- _What to do_: Here are the records. Write out exactly the lines between the one holding "Belvedere (730, 463)" and the one holding "NAKARM PTASZKI NA DWORZE (52, 333)", inclusive.

Stored records
- Opening Delimiter -

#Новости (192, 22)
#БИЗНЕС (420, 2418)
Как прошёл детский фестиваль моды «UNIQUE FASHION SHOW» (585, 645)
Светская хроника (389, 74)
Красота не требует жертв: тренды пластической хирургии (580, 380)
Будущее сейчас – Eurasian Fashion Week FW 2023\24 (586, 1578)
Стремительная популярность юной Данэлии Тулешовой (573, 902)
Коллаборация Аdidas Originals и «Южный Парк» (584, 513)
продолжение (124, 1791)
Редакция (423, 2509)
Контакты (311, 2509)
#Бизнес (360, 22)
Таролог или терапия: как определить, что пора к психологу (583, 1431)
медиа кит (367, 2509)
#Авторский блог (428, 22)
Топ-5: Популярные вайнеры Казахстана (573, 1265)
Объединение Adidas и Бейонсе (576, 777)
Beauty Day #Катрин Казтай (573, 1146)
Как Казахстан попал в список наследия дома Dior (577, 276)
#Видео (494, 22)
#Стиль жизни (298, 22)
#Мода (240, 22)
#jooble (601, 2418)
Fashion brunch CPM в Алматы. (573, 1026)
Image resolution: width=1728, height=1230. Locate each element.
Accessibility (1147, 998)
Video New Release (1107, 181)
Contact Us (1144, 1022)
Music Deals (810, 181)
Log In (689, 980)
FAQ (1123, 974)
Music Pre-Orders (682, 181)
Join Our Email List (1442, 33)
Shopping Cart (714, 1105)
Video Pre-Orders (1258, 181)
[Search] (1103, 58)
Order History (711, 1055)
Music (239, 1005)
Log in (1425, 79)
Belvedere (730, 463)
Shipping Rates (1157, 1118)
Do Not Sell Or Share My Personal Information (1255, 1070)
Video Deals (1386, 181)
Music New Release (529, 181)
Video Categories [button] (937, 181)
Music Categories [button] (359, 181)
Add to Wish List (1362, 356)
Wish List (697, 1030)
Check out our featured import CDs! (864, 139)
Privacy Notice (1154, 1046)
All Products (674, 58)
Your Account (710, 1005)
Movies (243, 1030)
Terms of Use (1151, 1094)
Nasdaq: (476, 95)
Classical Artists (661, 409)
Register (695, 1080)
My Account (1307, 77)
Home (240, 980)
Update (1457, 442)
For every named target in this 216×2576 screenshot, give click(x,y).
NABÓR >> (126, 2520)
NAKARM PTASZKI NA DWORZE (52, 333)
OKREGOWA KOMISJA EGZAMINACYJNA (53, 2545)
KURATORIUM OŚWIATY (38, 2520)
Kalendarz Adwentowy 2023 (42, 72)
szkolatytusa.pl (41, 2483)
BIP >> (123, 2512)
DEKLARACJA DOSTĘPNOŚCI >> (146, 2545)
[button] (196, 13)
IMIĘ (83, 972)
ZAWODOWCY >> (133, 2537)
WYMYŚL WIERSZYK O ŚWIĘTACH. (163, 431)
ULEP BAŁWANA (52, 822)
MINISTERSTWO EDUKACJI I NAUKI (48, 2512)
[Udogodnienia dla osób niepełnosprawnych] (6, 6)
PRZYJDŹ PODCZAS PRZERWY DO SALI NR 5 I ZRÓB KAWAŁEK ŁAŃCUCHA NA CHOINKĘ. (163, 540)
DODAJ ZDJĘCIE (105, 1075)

- Closing Delimiter -

- _Solution to this task_:
Belvedere (730, 463)
Shipping Rates (1157, 1118)
Do Not Sell Or Share My Personal Information (1255, 1070)
Video Deals (1386, 181)
Music New Release (529, 181)
Video Categories [button] (937, 181)
Music Categories [button] (359, 181)
Add to Wish List (1362, 356)
Wish List (697, 1030)
Check out our featured import CDs! (864, 139)
Privacy Notice (1154, 1046)
All Products (674, 58)
Your Account (710, 1005)
Movies (243, 1030)
Terms of Use (1151, 1094)
Nasdaq: (476, 95)
Classical Artists (661, 409)
Register (695, 1080)
My Account (1307, 77)
Home (240, 980)
Update (1457, 442)
For every named target in this 216×2576 screenshot, give click(x,y).
NABÓR >> (126, 2520)
NAKARM PTASZKI NA DWORZE (52, 333)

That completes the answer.